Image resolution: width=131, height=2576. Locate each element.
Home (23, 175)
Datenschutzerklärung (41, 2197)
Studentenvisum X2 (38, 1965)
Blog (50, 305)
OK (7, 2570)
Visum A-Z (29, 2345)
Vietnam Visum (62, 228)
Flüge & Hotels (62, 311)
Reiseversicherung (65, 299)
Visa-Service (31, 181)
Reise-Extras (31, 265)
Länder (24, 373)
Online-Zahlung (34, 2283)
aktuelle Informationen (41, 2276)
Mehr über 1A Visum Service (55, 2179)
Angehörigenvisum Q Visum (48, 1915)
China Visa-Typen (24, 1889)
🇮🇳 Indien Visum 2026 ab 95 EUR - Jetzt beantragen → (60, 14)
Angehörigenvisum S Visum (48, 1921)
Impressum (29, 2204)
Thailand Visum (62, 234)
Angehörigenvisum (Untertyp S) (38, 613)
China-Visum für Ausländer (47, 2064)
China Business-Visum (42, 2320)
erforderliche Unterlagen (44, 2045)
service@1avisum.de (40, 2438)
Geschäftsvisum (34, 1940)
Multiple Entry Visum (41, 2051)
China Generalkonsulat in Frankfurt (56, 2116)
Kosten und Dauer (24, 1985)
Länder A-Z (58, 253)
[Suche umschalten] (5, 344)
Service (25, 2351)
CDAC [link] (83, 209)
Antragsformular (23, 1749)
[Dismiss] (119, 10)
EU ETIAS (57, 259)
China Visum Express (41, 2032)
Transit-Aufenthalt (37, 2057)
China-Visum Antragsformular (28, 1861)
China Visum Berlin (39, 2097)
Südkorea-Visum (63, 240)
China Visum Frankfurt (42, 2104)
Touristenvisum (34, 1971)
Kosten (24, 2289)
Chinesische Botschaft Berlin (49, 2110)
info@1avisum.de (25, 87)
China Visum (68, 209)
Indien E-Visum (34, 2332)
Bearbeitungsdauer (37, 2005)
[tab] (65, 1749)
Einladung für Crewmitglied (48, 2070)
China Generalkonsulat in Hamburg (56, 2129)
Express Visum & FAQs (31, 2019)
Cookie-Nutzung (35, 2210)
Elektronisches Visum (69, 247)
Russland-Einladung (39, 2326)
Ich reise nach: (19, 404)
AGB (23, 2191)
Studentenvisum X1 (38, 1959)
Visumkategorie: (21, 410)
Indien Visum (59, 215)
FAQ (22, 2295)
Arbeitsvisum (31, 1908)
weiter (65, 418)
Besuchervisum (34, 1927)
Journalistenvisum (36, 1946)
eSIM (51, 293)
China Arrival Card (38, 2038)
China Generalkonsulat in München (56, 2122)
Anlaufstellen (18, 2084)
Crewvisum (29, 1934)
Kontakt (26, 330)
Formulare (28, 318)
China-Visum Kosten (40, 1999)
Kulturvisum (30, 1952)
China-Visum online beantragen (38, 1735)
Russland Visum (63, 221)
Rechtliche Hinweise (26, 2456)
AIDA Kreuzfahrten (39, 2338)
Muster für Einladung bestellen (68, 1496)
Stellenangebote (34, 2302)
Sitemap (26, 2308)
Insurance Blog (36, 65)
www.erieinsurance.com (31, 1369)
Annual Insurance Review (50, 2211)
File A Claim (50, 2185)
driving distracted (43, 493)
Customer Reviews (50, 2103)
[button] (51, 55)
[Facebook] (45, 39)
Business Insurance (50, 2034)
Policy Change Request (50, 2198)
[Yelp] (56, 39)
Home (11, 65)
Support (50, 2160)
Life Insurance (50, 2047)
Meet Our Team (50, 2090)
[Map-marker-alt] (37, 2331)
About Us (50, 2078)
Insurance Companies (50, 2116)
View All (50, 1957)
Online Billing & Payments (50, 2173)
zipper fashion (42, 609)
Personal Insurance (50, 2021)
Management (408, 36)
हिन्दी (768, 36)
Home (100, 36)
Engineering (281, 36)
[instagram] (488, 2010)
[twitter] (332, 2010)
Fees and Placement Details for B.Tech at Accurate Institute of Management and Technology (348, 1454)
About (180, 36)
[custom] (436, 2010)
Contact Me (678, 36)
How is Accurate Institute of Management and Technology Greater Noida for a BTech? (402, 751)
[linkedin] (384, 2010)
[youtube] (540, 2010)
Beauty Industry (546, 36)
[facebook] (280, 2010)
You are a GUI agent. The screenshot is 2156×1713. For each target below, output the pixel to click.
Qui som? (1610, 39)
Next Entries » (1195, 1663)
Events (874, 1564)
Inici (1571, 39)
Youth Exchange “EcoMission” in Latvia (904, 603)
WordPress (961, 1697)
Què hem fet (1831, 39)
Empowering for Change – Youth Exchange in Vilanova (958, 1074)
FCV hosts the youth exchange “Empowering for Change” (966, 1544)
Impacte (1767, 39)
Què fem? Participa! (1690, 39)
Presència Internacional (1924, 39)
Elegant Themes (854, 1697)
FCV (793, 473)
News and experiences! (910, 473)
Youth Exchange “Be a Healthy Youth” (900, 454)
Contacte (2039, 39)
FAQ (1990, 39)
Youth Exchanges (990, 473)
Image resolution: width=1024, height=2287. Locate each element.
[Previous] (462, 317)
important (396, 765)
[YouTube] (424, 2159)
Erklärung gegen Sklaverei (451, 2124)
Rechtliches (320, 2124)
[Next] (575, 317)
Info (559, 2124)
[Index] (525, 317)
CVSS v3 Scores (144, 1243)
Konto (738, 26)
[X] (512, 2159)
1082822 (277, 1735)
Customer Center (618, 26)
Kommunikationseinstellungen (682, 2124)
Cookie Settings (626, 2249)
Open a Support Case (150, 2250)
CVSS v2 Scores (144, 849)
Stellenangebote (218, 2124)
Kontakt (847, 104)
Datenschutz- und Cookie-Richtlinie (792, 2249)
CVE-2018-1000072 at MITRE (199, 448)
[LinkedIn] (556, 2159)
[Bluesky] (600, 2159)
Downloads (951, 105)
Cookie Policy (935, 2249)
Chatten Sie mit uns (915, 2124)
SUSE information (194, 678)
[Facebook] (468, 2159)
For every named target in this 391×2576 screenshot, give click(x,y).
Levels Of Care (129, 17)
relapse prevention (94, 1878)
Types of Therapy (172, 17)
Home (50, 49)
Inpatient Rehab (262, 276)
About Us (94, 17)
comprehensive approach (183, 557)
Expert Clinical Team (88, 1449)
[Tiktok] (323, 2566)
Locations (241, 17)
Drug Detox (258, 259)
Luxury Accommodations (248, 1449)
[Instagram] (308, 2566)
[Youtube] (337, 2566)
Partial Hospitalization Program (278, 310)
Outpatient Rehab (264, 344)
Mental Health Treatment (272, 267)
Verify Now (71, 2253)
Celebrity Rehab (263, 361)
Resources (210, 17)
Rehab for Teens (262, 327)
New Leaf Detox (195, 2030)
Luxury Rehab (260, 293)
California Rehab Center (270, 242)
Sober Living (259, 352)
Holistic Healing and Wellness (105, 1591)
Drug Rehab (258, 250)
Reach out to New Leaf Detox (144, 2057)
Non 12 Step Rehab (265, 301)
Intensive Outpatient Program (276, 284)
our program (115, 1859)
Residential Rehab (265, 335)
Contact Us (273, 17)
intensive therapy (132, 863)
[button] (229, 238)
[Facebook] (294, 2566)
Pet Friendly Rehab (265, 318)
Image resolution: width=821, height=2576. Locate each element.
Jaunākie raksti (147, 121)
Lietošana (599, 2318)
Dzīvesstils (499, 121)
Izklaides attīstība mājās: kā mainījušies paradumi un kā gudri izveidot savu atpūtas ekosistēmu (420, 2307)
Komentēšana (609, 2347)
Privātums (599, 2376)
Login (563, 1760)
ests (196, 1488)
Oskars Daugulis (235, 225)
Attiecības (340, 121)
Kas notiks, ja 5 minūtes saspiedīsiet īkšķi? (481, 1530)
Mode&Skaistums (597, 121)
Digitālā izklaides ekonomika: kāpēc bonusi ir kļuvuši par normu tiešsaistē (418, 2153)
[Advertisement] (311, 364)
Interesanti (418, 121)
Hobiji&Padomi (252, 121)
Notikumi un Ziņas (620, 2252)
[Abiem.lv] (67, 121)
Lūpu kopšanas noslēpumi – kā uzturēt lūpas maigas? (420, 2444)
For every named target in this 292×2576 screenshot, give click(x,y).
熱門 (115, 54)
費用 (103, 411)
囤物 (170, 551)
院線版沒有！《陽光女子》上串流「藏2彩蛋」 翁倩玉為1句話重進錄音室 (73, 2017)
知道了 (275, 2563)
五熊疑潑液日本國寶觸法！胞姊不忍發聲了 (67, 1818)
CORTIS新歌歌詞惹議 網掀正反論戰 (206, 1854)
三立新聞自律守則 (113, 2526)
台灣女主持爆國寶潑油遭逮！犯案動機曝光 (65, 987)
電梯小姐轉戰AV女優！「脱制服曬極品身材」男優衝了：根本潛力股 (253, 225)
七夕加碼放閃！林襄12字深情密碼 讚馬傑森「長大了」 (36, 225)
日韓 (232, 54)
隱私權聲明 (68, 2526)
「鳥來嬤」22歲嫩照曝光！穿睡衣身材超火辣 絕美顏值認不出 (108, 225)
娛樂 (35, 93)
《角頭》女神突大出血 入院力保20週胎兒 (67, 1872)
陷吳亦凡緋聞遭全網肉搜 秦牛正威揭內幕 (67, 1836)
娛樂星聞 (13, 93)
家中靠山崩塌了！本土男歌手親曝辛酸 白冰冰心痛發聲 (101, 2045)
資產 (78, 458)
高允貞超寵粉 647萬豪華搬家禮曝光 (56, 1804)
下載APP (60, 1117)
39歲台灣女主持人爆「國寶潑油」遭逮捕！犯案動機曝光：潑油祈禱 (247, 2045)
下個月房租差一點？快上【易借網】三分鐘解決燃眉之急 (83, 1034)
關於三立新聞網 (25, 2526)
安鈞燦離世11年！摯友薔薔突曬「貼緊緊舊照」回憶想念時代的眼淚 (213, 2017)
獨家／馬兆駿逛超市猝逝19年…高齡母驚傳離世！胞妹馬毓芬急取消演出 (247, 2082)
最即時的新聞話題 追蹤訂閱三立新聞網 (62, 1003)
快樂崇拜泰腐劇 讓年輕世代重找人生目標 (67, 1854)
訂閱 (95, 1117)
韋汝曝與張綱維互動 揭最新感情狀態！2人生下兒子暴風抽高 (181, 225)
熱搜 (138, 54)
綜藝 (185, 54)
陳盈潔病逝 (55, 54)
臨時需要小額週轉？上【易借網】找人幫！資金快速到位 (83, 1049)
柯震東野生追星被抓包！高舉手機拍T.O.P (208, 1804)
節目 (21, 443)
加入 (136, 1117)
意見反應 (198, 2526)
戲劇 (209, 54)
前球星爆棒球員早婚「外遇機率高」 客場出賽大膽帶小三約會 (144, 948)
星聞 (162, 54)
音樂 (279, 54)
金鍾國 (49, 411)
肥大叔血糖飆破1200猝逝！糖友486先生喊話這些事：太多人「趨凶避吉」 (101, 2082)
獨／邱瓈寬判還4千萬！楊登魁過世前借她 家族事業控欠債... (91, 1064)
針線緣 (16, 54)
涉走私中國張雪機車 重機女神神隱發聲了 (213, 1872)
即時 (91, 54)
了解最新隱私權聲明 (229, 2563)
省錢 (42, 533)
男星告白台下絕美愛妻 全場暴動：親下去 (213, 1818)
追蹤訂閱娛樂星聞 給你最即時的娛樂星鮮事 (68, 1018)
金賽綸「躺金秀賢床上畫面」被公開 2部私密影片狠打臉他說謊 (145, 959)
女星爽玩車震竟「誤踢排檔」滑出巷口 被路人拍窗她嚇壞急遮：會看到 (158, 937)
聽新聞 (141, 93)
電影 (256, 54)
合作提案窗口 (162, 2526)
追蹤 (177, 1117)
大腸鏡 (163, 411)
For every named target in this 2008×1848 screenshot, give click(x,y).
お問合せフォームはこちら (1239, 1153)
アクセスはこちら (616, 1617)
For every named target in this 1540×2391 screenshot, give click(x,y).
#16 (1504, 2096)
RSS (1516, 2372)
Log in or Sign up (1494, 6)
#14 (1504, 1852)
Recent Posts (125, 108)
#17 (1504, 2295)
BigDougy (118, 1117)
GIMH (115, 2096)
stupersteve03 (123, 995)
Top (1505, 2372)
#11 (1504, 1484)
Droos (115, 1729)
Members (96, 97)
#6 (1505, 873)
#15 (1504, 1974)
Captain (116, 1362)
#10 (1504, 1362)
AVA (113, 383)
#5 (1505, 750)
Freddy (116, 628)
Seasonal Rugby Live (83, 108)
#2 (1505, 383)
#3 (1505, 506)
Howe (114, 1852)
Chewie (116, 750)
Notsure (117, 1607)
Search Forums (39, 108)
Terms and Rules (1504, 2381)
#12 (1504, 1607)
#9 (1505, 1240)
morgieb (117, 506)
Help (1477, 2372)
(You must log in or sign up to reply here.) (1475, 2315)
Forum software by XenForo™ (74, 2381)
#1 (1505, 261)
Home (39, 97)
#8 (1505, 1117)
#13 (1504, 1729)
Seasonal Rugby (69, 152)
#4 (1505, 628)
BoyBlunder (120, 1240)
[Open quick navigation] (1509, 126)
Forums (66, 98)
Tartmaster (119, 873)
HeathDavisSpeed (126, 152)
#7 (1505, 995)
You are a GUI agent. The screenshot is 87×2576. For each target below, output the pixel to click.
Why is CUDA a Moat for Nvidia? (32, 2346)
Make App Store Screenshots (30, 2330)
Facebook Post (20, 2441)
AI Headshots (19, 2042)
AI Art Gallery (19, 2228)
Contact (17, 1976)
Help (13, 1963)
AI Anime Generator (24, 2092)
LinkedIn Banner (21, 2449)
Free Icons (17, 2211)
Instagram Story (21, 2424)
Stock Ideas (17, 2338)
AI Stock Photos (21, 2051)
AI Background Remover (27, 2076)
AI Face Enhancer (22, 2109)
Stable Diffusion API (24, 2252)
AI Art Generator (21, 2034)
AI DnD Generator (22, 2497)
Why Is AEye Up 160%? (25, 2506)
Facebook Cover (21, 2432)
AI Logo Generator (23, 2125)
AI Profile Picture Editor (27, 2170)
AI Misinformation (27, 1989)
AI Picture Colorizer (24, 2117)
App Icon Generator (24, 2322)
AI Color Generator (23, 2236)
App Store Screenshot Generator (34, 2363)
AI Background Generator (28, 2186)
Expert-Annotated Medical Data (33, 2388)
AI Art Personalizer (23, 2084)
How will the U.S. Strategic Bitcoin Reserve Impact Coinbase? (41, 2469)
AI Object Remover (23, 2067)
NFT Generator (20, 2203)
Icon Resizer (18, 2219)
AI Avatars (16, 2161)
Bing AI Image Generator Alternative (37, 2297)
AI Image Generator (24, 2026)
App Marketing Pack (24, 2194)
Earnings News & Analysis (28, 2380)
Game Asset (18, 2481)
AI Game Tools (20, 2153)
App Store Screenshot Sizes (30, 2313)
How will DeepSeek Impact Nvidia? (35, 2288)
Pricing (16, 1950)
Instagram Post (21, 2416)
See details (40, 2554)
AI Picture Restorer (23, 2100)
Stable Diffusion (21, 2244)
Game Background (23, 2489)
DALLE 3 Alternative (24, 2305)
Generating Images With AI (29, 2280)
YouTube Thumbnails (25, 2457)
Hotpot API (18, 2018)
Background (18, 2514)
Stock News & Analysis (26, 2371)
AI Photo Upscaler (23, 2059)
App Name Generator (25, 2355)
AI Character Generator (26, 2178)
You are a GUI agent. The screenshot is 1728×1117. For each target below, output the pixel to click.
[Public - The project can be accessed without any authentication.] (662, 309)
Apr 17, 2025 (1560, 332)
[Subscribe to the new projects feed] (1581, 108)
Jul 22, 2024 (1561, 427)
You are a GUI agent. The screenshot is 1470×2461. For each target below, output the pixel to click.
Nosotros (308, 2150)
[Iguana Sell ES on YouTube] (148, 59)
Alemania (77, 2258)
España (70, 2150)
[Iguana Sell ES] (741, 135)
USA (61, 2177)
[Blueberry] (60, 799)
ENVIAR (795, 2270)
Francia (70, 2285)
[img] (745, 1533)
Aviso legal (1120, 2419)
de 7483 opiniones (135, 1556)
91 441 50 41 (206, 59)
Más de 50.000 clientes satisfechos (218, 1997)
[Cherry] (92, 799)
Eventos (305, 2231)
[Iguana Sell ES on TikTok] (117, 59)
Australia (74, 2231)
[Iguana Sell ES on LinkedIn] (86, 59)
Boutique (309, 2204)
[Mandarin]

::::::

■ **WHAT YOU SHOULD DO**
Above are some lines. Repeat exactly, and only, those from the line that has "Qui som? (1610, 39)" through the line that has "[Next] (575, 317)".

■ **PROBLEM SOLUTION**
Qui som? (1610, 39)
Next Entries » (1195, 1663)
Events (874, 1564)
Inici (1571, 39)
Youth Exchange “EcoMission” in Latvia (904, 603)
WordPress (961, 1697)
Què hem fet (1831, 39)
Empowering for Change – Youth Exchange in Vilanova (958, 1074)
FCV hosts the youth exchange “Empowering for Change” (966, 1544)
Impacte (1767, 39)
Què fem? Participa! (1690, 39)
Presència Internacional (1924, 39)
Elegant Themes (854, 1697)
FCV (793, 473)
News and experiences! (910, 473)
Youth Exchange “Be a Healthy Youth” (900, 454)
Contacte (2039, 39)
FAQ (1990, 39)
Youth Exchanges (990, 473)
Image resolution: width=1024, height=2287. Locate each element.
[Previous] (462, 317)
important (396, 765)
[YouTube] (424, 2159)
Erklärung gegen Sklaverei (451, 2124)
Rechtliches (320, 2124)
[Next] (575, 317)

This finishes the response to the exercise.